A prática descumpre o Decreto nº 39.769, de 11 de abril de 2019, que determina ao ambulante guardar uma distância de 100 metros de unidades hospitalares. De autoria do Governo do Distrito Federal (GDF), o texto regulamenta a atividade de comércio ou prestação de “serviços ambulantes” em vias, ônibus, metrô, estacionamentos e espaços públicos da capital.
Outro lado
Procurada pelo Metrópoles, a Secretaria de Proteção da Ordem Urbanística (DF Legal) informou que a edição da Ordem de Serviço nº 135/2019 – RA I, publicada no DODF nessa segunda, não altera as regras anteriores, dispostas na Lei nº 6190/18 e no Decreto nº 39.769/19 – ambas continuam inalteradas.

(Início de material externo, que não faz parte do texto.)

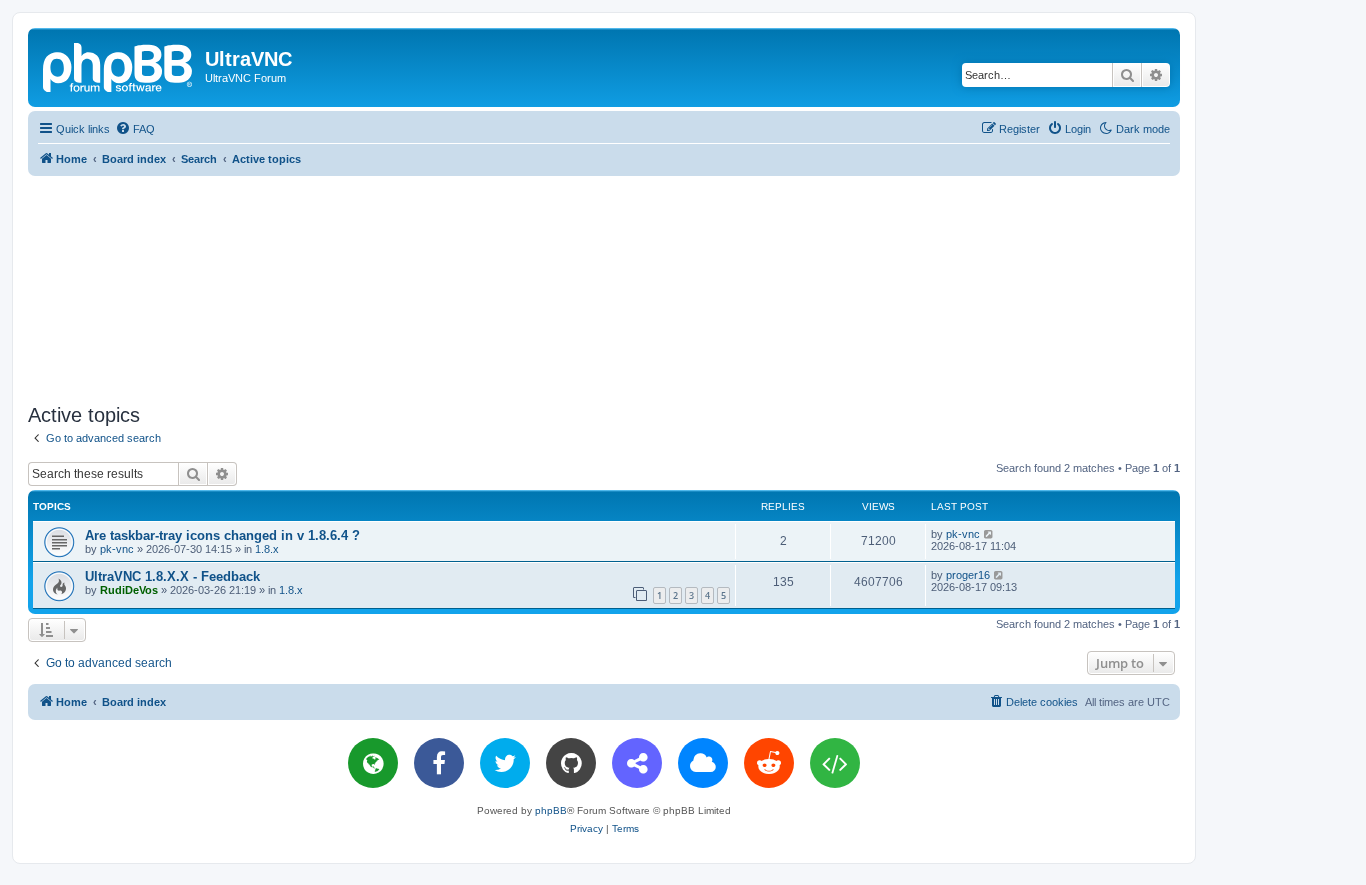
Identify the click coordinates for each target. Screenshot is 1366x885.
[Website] (373, 763)
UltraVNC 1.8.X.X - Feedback (172, 576)
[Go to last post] (989, 534)
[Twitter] (505, 763)
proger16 (968, 575)
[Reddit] (769, 763)
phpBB (551, 810)
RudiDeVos (129, 590)
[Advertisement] (604, 286)
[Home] (119, 65)
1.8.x (267, 549)
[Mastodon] (637, 763)
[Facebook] (439, 763)
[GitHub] (571, 763)
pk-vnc (117, 549)
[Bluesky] (703, 763)
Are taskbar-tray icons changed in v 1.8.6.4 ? (222, 535)
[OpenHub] (835, 763)
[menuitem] (135, 129)
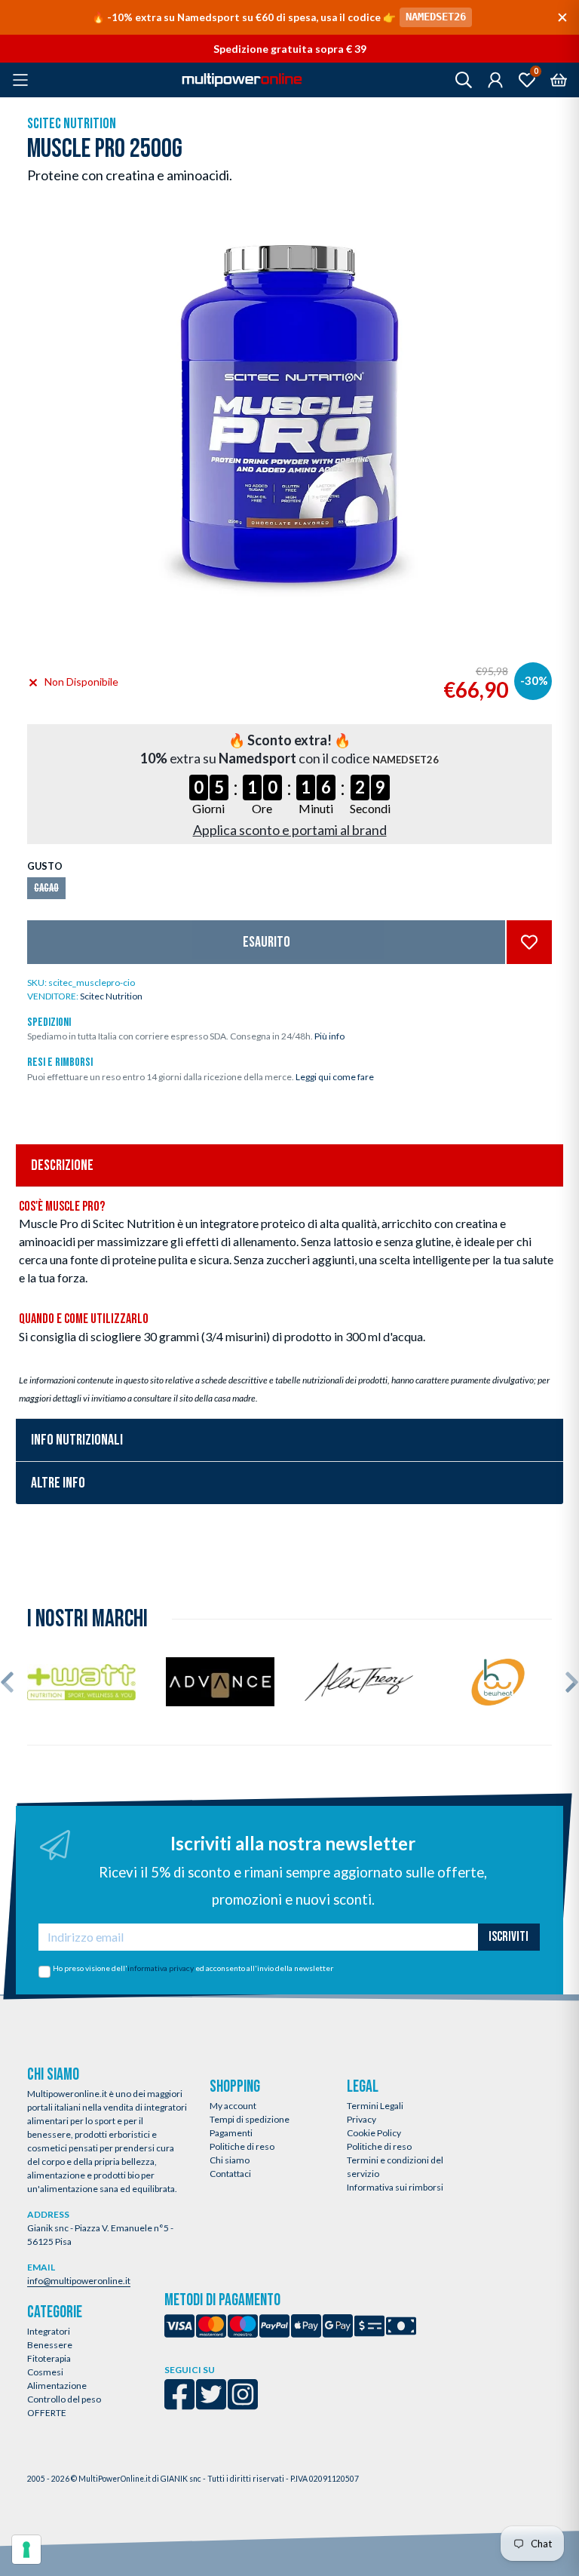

“A Ordem de Serviço só definiu os locais passíveis de autorização precária para o comércio ambulante. A OS também definiu que as regras de restrição não são aplicáveis aos eventos especiais ora autorizados pela Secretaria das Cidades”, destacou a DF Legal, em nota encaminhada à reportagem.
No texto, também é explicada como ocorre a atuação de fiscais. “No tocante à fiscalização, desde a regulamentação da Lei nº 6190/18, o DF Legal tem colocado em prática um cronograma para coibir ambulantes irregulares em todo o DF, em três fases: i) educativa e orientativa, com a entrega de cartilhas com orientações de como obter autorização junto às regionais ii) orientativa e repressiva, com ordens aos ambulantes ilegais para retirada de equipamentos e estruturas; iii) repressiva, com apreensão de equipamentos, mercadorias e estruturas daqueles que continuem irregularmente nos locais fiscalizados”, esclarece o órgão.
Em caso de atuação sem a devida Licença de Funcionamento, a secretaria pode lavrar autos de infrações contra os ambulantes no valor de R$ 1.755,01, caso eles tenham CNPJ, e R$ 3.510,03 (se for CPF), além de apreender as mercadorias. Essas sanções estão previstas na Lei nº 5547/15. “As autuações continuam ocorrendo da mesma forma, porém a secretaria tem um perfil mais orientativo”, acrescenta a DF Legal.